The gathering with officials from the United Arab Emirates, Bahrain and Morocco – which in 2020 normalised ties with the Jewish state – and Egypt comes amid rising regional concerns over a deal Washington could soon reach with Iran to restore a 2015 nuclear agreement.

With the day of talks scheduled for Monday in the Sde Boker kibbutz, deep in Israel’s Negev desert, Israel aims to mark the success of the US-propelled “Abraham Accords” that saw the normalisation deals.

But the gathering’s opening was marred by a shooting attack in northern Israel that left two police officers dead and was claimed by the Islamic State group, a rare claim of an attack inside Israel.

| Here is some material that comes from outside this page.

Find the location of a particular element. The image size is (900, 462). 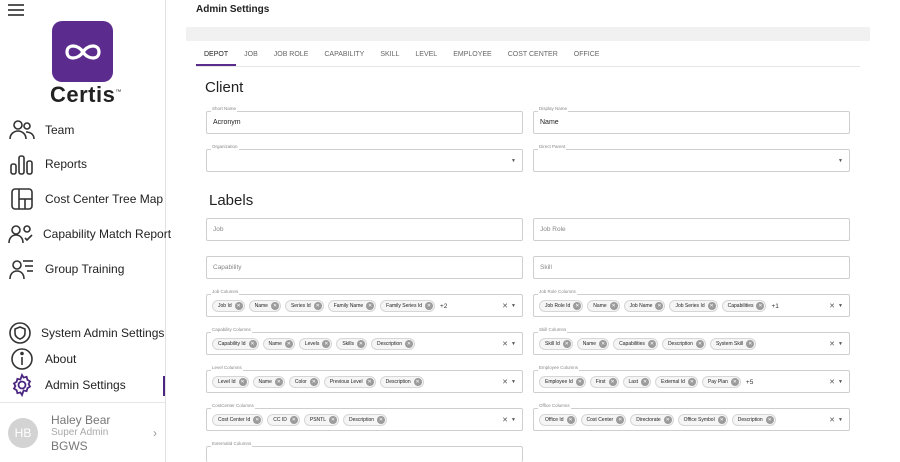

nav-item-reports: Reports is located at coordinates (86, 164).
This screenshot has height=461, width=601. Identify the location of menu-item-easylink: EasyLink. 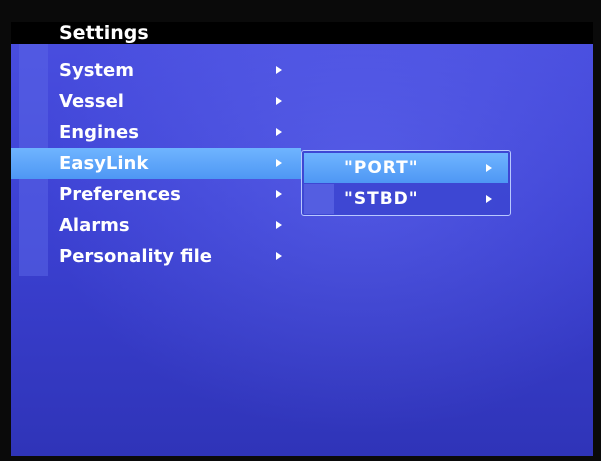
(156, 164).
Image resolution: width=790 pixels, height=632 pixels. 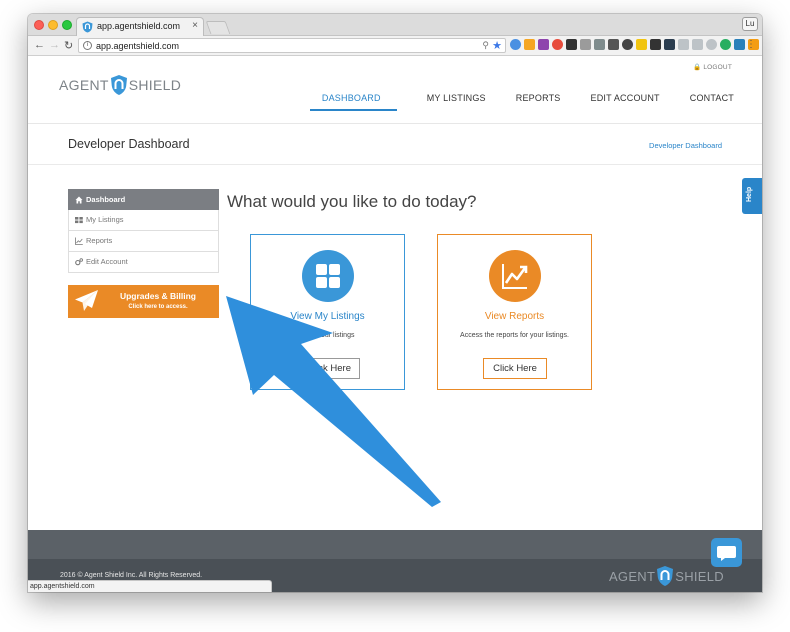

“All the foreign ministers condemned the attack, sent their condolences to the families of the victims and wished a speedy recovery to the wounded,” Israeli Foreign Minister Yair Lapid said on Twitter.

The meeting also takes place as the United States and European allies express quiet frustration that Middle East countries generally have not shown strong support for efforts to support Ukraine following Russia’s invasion or distanced themselves from Moscow.

But Palestinian President Mahmud Abbas rebuffed any pressure to criticise Russia, instead castigating the West for “double standards” that he said penalised Moscow while ignoring Israel’s “crimes” against the Palestinians.

“The current events in Europe have shown blatant double standards,” he told Blinken on Sunday.

US top diplomat in Israel for landmark Arab talks

“Despite the crimes of the Israeli occupation that amounted to ethnic cleansing and racial discrimination… we find no one who is holding Israel responsible for behaving as a state above the law,” he said.

Iran nuclear deal

The Iran nuclear deal was high on the agenda in meetings Blinken held Sunday with Lapid, Israeli President Isaac Herzog and Prime Minister Naftali Bennett.

Speaking alongside Lapid, Blinken said the US believes restoring the agreement is “the best way to put Iran’s (nuclear) programme back in the box that it was in but has escaped” after the US withdrew from the deal under former president Donald Trump in 2018.

The European Union’s foreign policy chief said at the weekend that a deal with Iran to restore the nuclear deal, known as the Joint Comprehensive Plan of Action, could be reached “in a matter of days”.

Blinken stressed that “when it comes to the most important element, we see eye-to-eye” with Israel.

“We are both committed, both determined, that Iran will never acquire a nuclear weapon.”

Lapid said the two sides “have disagreements” about the deal, whose restoration is in the final stages of negotiation in Vienna after almost a year of talks.

But “open and honest dialogue is part of the strength of our friendship,” Lapid said.

“At the same time, Israel will do anything we believe is needed to stop the Iranian nuclear programme,” he added.

Terrorist group designation

Bennett, after his meeting with Blinken, said Israel was specifically concerned that the United States could meet one of Iran’s reported demands – to remove its designation of the country’s powerful Islamic Revolutionary Guard Corps as a “Foreign Terrorist Organisation.”

Speaking in Doha on Sunday, Robert Malley, the principal US negotiator for the Iran nuclear talks, played down that issue, noting that in any agreement the IRGC would remain under heavy US economic sanctions.

In his meetings with both sides on Sunday, Blinken also discussed strategies to ensure calm this year during the Muslim holy month of Ramadan, Christian Easter celebrations and the Jewish Passover holiday, which overlap.

Tensions in Israeli-annexed east Jerusalem, which Palestinians claim as their future capital, partly fuelled an 11-day conflict last May with Hamas who control the Gaza Strip.

Blinken stressed the need to “prevent actions on all sides that could raise tensions, including (Jewish) settlement expansion” in occupied Palestinian territories, comments marking a rare in-person condemnation of Israeli efforts to expand the Jewish settler population.